Exercise »
Without the images, repeat every line of the listing exactly.
:::
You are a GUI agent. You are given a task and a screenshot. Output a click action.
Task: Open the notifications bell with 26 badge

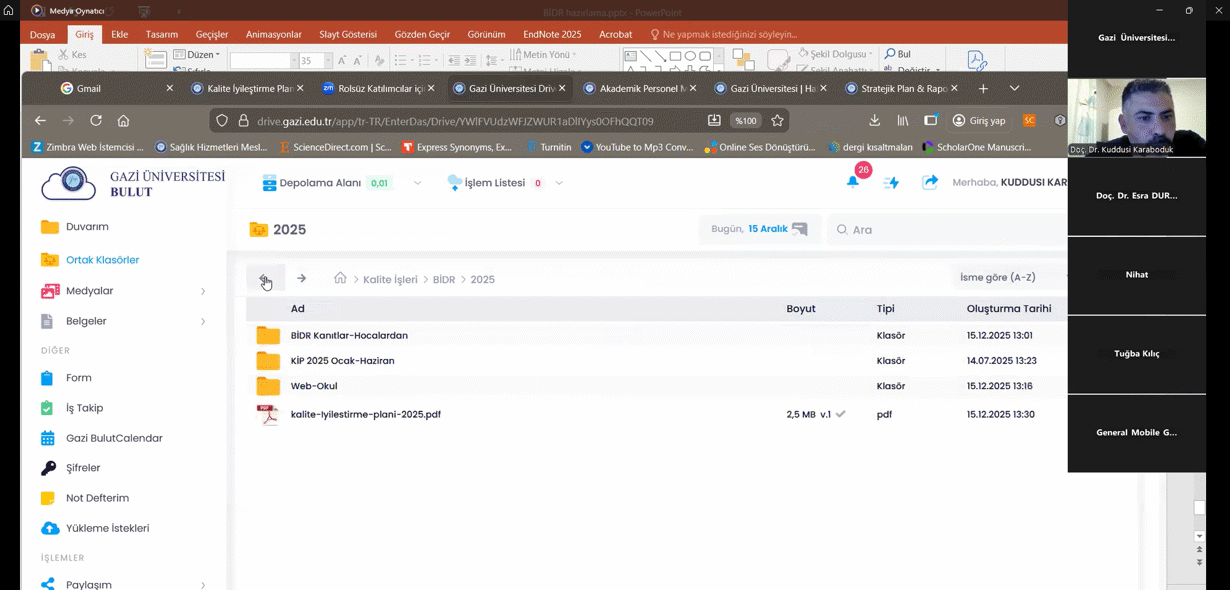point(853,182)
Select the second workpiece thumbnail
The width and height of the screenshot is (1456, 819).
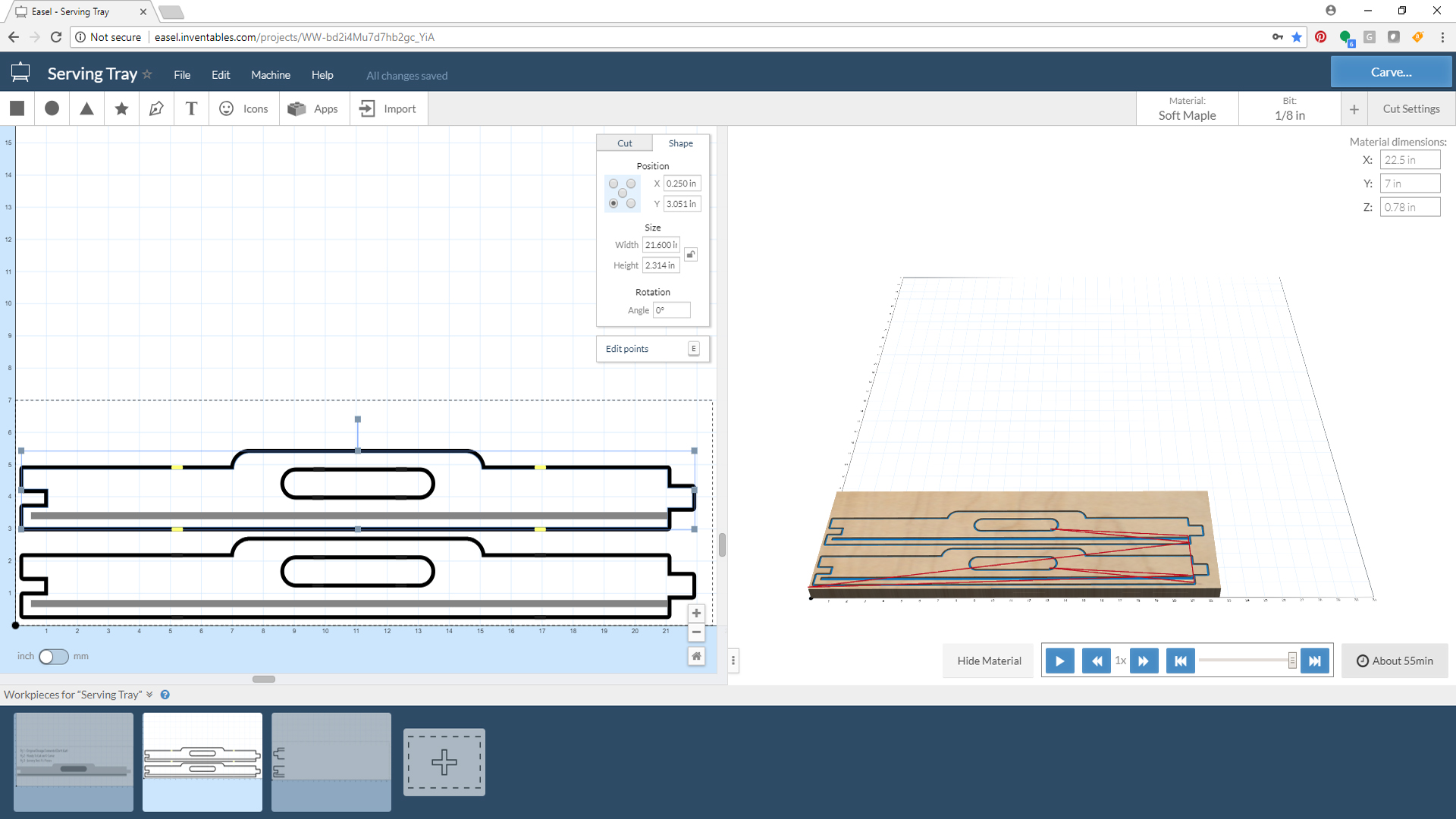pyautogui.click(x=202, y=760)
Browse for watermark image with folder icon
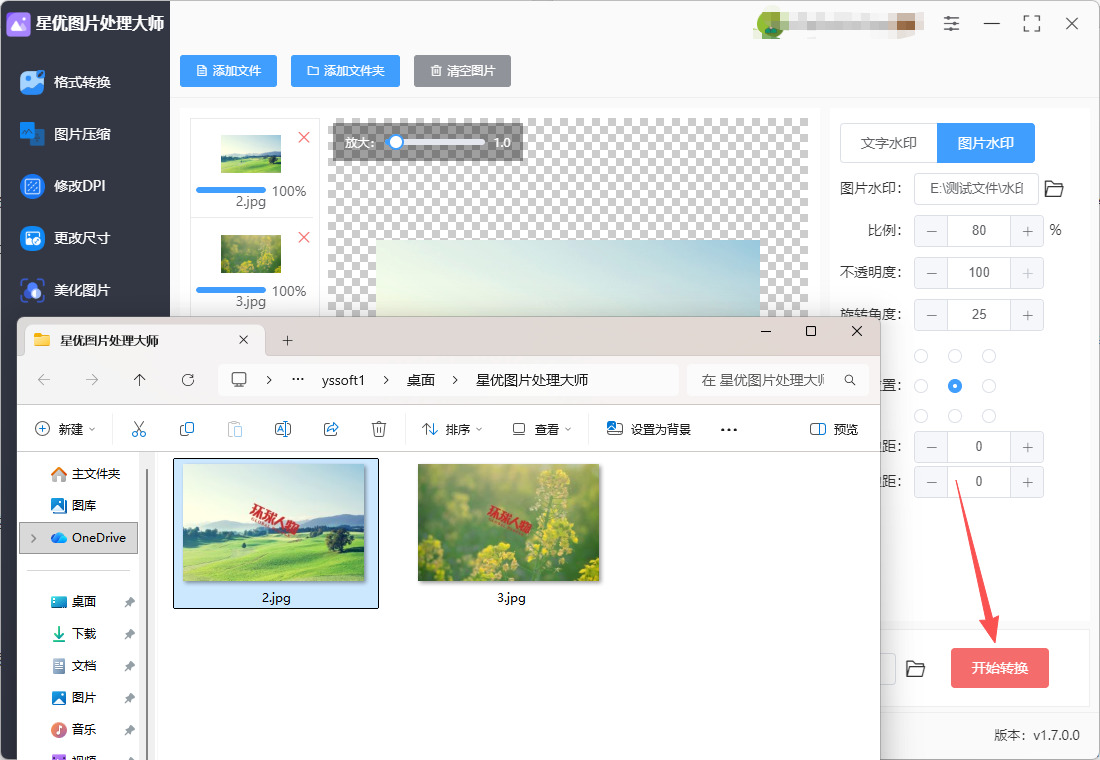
:::
Result »
You are a GUI agent. You are given a task and a screenshot. Output a click action.
Task: Open the notifications bell with 26 badge

point(853,182)
Select the second workpiece thumbnail
The width and height of the screenshot is (1456, 819).
pyautogui.click(x=202, y=760)
Browse for watermark image with folder icon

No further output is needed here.